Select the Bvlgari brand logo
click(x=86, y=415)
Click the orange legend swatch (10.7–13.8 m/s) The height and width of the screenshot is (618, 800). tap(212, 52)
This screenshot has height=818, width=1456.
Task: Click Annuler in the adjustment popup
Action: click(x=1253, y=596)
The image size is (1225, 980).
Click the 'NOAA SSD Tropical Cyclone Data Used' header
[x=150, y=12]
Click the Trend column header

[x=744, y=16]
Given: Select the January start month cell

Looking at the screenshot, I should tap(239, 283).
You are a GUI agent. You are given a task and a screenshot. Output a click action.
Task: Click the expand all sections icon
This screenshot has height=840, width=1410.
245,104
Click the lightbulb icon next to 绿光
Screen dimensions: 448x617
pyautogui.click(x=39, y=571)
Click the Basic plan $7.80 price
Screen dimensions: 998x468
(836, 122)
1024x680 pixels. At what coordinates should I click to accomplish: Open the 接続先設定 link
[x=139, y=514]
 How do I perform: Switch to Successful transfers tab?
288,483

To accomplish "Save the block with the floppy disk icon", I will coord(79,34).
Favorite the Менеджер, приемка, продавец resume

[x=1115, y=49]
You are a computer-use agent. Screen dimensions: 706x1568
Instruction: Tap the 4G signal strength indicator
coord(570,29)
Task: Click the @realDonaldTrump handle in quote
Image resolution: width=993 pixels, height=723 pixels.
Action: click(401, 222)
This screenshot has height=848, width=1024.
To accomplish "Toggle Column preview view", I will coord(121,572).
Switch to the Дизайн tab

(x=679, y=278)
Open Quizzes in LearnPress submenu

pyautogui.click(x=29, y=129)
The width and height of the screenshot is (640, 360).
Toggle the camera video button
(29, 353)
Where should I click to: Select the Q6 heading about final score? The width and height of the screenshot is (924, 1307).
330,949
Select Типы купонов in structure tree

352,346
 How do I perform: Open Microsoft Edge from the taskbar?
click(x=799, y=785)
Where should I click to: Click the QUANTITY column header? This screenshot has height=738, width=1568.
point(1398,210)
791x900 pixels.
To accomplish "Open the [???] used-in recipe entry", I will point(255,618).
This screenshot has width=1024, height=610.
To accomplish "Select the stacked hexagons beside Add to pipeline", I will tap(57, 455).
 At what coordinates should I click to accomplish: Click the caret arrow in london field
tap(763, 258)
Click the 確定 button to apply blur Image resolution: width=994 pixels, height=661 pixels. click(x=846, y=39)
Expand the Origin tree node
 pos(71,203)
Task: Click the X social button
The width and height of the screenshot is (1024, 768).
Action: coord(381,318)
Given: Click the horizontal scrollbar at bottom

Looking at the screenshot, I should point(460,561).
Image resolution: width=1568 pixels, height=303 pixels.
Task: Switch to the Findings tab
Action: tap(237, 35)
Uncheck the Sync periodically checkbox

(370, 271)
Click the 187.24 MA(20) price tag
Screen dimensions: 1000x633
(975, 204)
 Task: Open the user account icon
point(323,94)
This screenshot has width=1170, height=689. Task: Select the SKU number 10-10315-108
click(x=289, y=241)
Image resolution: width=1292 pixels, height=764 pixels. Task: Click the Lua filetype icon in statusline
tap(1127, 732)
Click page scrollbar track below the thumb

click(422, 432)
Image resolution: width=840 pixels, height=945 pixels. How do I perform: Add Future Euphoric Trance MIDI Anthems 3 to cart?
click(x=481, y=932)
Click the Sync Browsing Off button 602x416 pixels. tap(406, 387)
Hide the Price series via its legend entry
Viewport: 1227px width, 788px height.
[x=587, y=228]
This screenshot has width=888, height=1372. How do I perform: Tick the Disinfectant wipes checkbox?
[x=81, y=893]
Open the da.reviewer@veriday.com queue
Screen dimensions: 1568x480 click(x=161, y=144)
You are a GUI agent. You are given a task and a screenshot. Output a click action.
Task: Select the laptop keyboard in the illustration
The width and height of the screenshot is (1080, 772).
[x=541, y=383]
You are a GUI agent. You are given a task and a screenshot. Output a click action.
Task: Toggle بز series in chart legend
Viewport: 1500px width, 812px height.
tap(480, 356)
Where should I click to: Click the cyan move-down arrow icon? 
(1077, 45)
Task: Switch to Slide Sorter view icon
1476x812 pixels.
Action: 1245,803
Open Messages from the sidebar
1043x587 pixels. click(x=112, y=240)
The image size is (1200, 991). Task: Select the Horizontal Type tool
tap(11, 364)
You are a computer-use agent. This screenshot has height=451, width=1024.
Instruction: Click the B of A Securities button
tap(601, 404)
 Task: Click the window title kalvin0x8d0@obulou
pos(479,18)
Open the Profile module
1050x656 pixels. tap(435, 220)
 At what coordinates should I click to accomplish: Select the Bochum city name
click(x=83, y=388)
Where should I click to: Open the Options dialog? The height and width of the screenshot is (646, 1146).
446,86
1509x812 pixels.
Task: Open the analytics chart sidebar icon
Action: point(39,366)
┄┄┄┄┄┄┄┄┄┄
**Problem:** Lines containing the word "computer" must be found in the data above and copied.

**Response to the task:**
You are a computer-use agent. Screen dimensions: 706x1568
You are a computer-use agent. This screenshot has height=451, width=1024.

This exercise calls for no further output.